▸ **TEXT SECTION**

|Gas hydrate accumulations at one of the drill sites (Walker Ridge). Source: JIP. Click to enlarge.|
The US Department of Energy’s National Energy Technology Laboratory (NETL), US Geological Service (USGS), and US Minerals Management Service (MMS), in collaboration with an industry research consortium led by Chevron, on 6 May completed a landmark gas hydrates drilling expedition that demonstrated the occurrence of gas hydrates at high saturations in reservoir-quality sands in the Gulf of Mexico (GOM).
The Gulf of Mexico is thus the first offshore area in the United States with enough information to identify gas hydrate energy resource targets with potential for gas production.
Gas hydrates are a unique substance comprising natural gas (almost exclusively methane) in combination with water. Gas hydrates are known to exist in great abundance in nature and have significant implications as a potential energy source. However, prior to this expedition, there was little documentation that gas hydrates occurred in resource-quality accumulations in the marine environment, according to NETL.

▸ **COMPLETE THE FOLLOWING**
(A) Answer these questions about the article on gas hydrate drilling in the Gulf of Mexico:
(i) Which company led the industry research consortium?
(ii) Which gas makes up almost all of the natural gas in gas hydrates?
(iii) On what date was the drilling expedition completed?
(B) Copy the article on gas hydrate drilling from "The Gulf of Mexico is" to "for gas production.", but swap "offshore" for "deepwater".
(C) Extend the article on gas hydrate drilling in the Gulf of Mexico past its final sentence.

▸ **DATA SHOWN**
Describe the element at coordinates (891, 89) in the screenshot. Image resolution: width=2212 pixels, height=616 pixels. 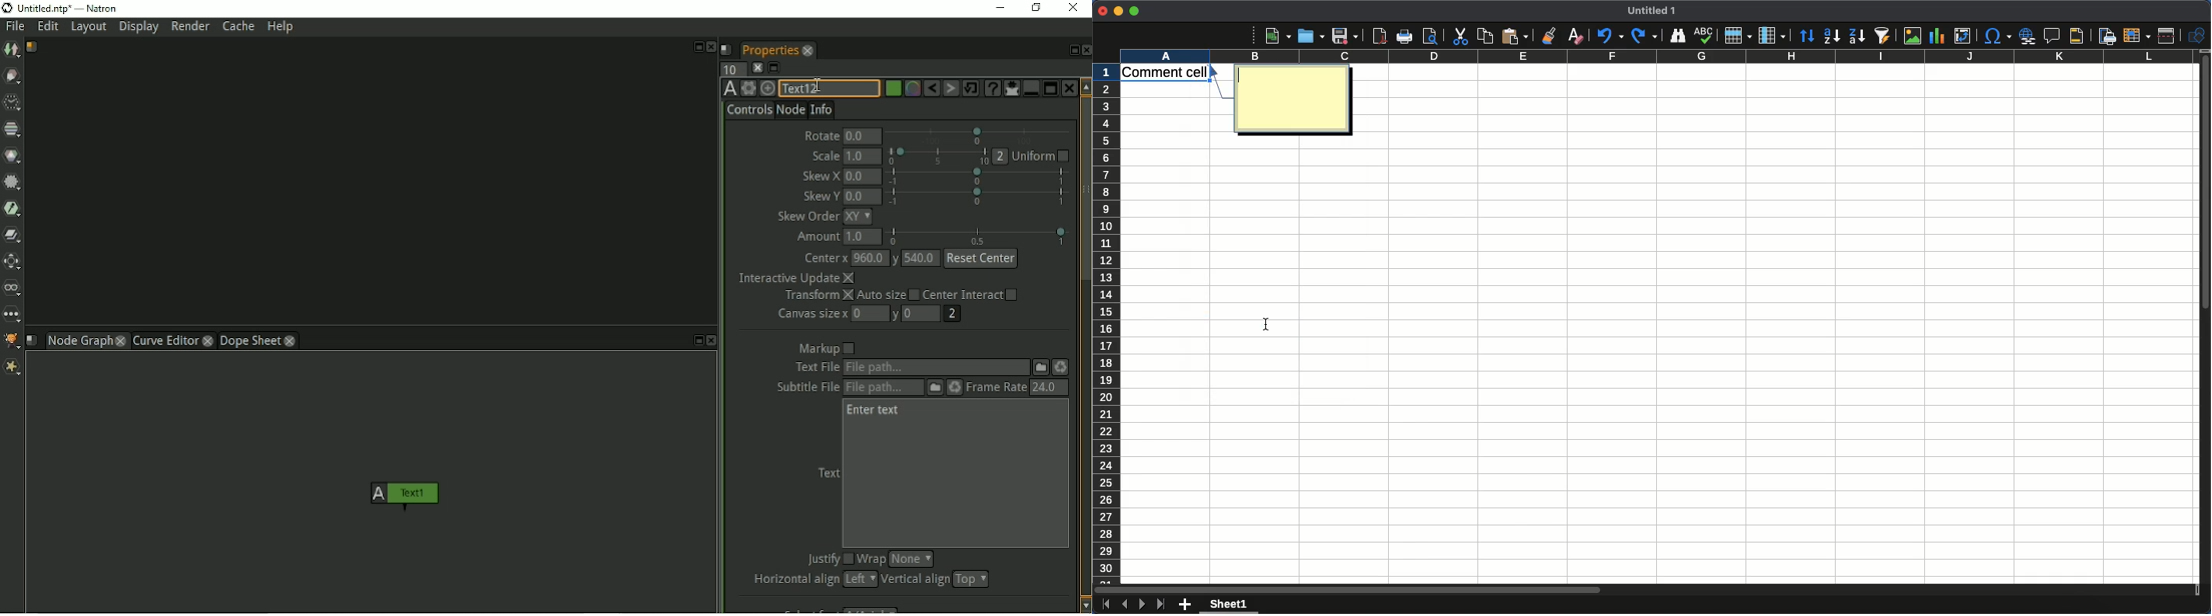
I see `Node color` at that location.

...

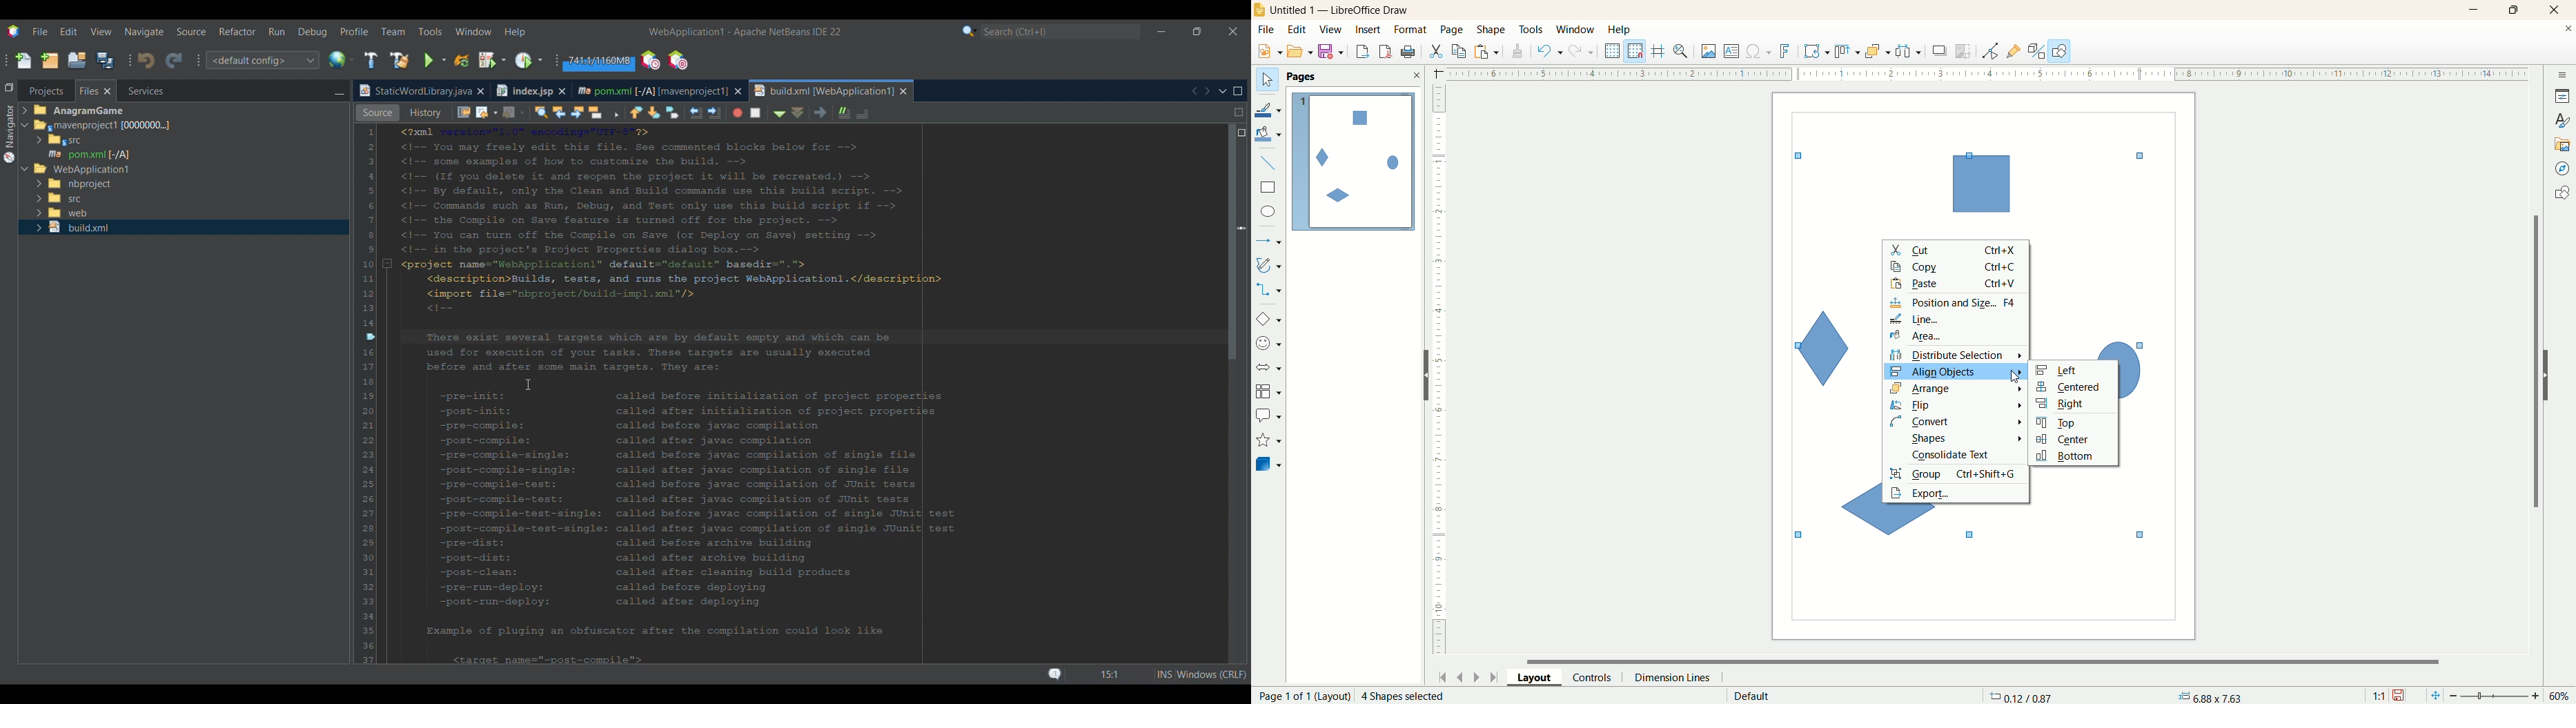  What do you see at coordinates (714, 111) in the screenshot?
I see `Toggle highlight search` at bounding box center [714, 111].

▸ **EXERCISE ANSWERS**
(A)
(i) Chevron
(ii) Methane
(iii) 6 May

(B)
The Gulf of Mexico is thus the first deepwater area in the United States with enough information to identify gas hydrate energy resource targets with potential for gas production.

(C)
|The research consortium used the Helix drilling vessel Q4000. Click to enlarge.|
The expedition conducted logging-while-drilling (LWD) operations at multiple sites to test a variety of geologic/geophysical models for the occurrence of gas hydrate in sand reservoirs in the deepwater Gulf of Mexico. The target formations were 3,000 feet below the mud line in 7,000-8,000 feet of water.
The LWD tool combination was designed to provide unprecedented information on the nature of the sediments and their pore fill constituents. The program featured full research-level LWD data on formation lithology and porosity, and included Schlumberger’s MP3 (quadrapole sonic tool) and PeriScope (3-D high-resolution resistivity) tools. These tools will provide full 3-D information on the both acoustic (both compressional and shear wave) and electrical properties of the sediment enabling the improved evaluation of gas hydrate in both pore filling and fracture-filling modes.
Given the different (smaller) diameter of the MP3 tool compared to the rest of the tool string, the JIP Leg II bottom hole assembly featured a second “hole opener” located above the MP-3 tool. This innovation will enlarge the hole to allow logging with the other tools after the passage of the MP3.
Select LWD data was analyzed by the onboard science team in real time, and that information was used to evaluate the hole being drilled as well as decision-making regarding the location and drilling parameters for the next hole. Once the first well was drilled, the drill string was raised to clear the seafloor, and the ship moved a short distance to the next hole location. After completion of two or three holes at a site, the full drill string was retrieved and laid down on deck, and the ship steamed to the next site.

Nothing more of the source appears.